Re: [PROPOSAL][AIP-36 DAG Versioning]

Maxime Beauchemin Tue, 28 Jul 2020 08:45:14 -0700

> "mixed version"

Personally I vote for a DAG version to be pinned and consistent for the
duration of the DAG run. Some of the reasons why:
- it's easier to reason about, and therefore visualize and troubleshoot
- it prevents some cases where dependencies are never met
- it prevents the explosion of artifact/metadata (one serialization per
dagrun as opposed to one per scheduler cycle) in the case of a dynamic DAG
whose fingerprint is never the same. I'm certain that there are lots of
those DAGs out there, and that it will overwhelm the metadata database, and
confuse the users.

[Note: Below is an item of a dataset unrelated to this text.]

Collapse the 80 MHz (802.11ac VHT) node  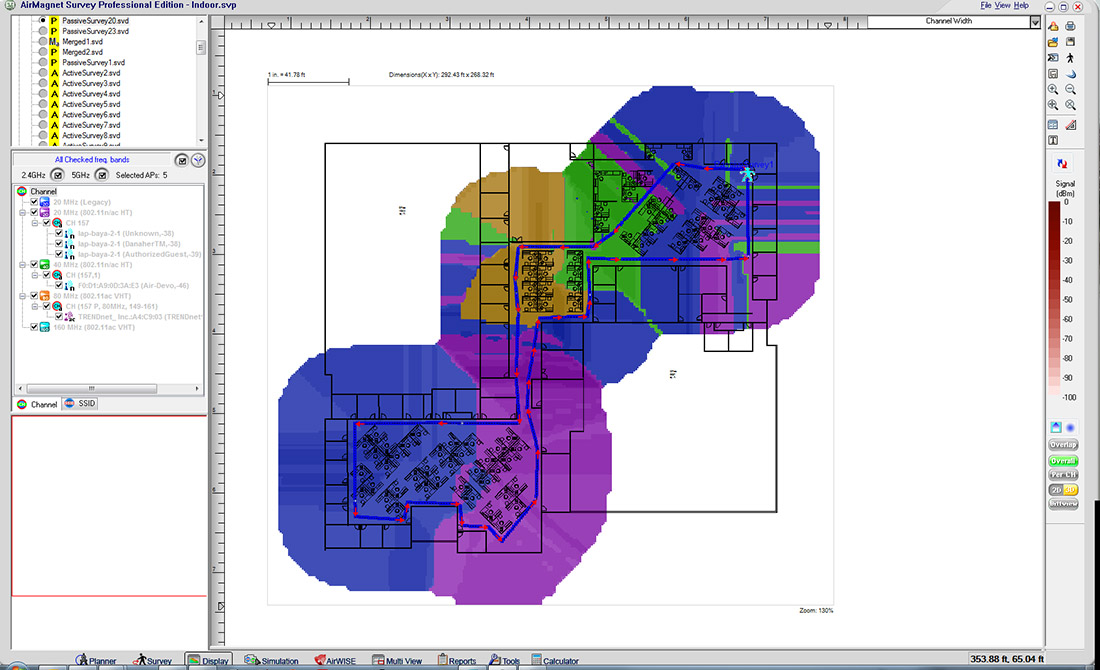click(23, 296)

For an hourly DAG is would mean 24 artifact per day
instead of 1000+


If backwards compatibility in behavior is a concern, I'd recommend adding a
flag to the DAG class and/or config and make sure we're doing the right
thing by default. People who want backward compatibility would have to
change that default. But again, that's a lot of extra and confusing
complexity that will likely be the source of bugs and user confusion.
Having a clear, easy to reason about execution model is super important.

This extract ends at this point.